Ainsi, alors que la région avait enregistré une hausse globale de 5,2 % du nombre de touristes de janvier à juin, on prévoit un ralentissement de la croissance pour le dernier trimestre de 2017 et pour l’ensemble de 2018.

« Le taux de croissance anticipé du nombre de touristes oscillera entre 1 % et 2 % pour 2017 et on s’attend à la même performance pour l’an prochain», a indiqué Joy Jibrilu, présidente du conseil d’administration du CTO (Caribbean Tourism Organization).

Mme Jibrilu s’exprimait dans le cadre du dernier SOTIC, qui a pris place au début octobre à la Grenade. (Le CTO est l’organisateur de cette importante conférence annuelle sur le tourisme dans les Caraïbes.)

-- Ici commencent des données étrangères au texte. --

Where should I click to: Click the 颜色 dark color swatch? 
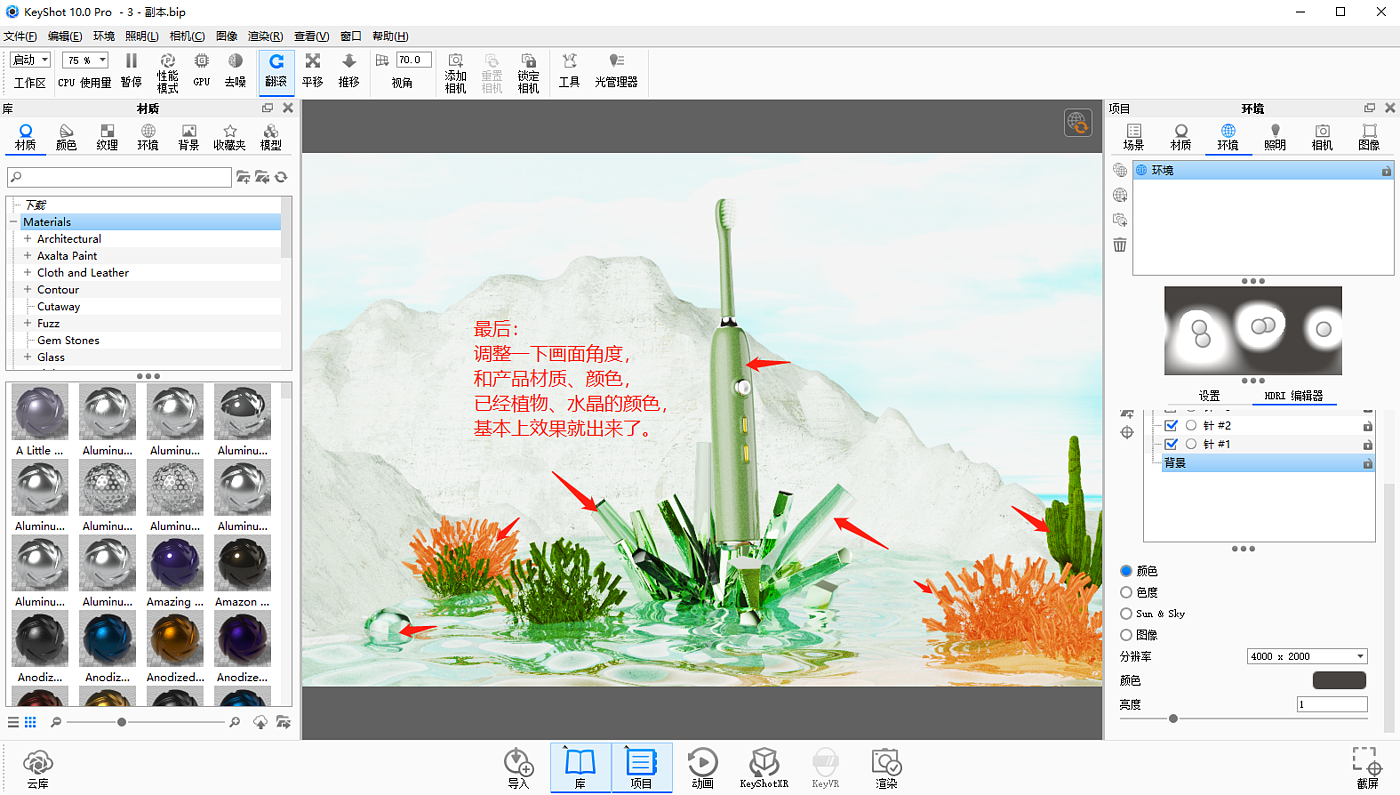(x=1338, y=680)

La reconstruction des îles les plus touchées par les ouragans est un processus qui s’échelonnera sur plusieurs mois et années, a-t-on souligné pendant l’événement. « Néanmoins, 70 % des Caraïbes sont déjà ouvertes aux affaires», tenait à préciser Hugh Riley, président du CTO.

LE TOURISME EXPÉRIENTIEL A LA COTE

Le SOTIC, dont le thème de cette année était Supercharging the Caribbean Brand, a également permis d’aborder plusieurs thématiques liées au développement du tourisme dans les Caraïbes.

On a notamment abordé la question des nouveaux voyageurs qui façonneront l’industrie du voyage de demain. « Ce que cherchent d’abord les nouveaux voyageurs, ce sont des expériences. Nous devons trouver un moyen d’attirer davantage ces gens avec les expériences que les Caraïbes ont à offrir », a souligné Hugh Riley.

Le président du CTO précisait que les nouveaux voyageurs étaient souvent des milléniaux, des hipsters ou des gens qui ne tombent pas nécessairement dans une tranche d’âge en particulier, mais qui ont des goûts très éclectiques. « Ce sont souvent des gens qui préfèrent vivre comme les locaux, plutôt que de loger dans des chambres d’hôtel traditionnelles », mentionnait-il.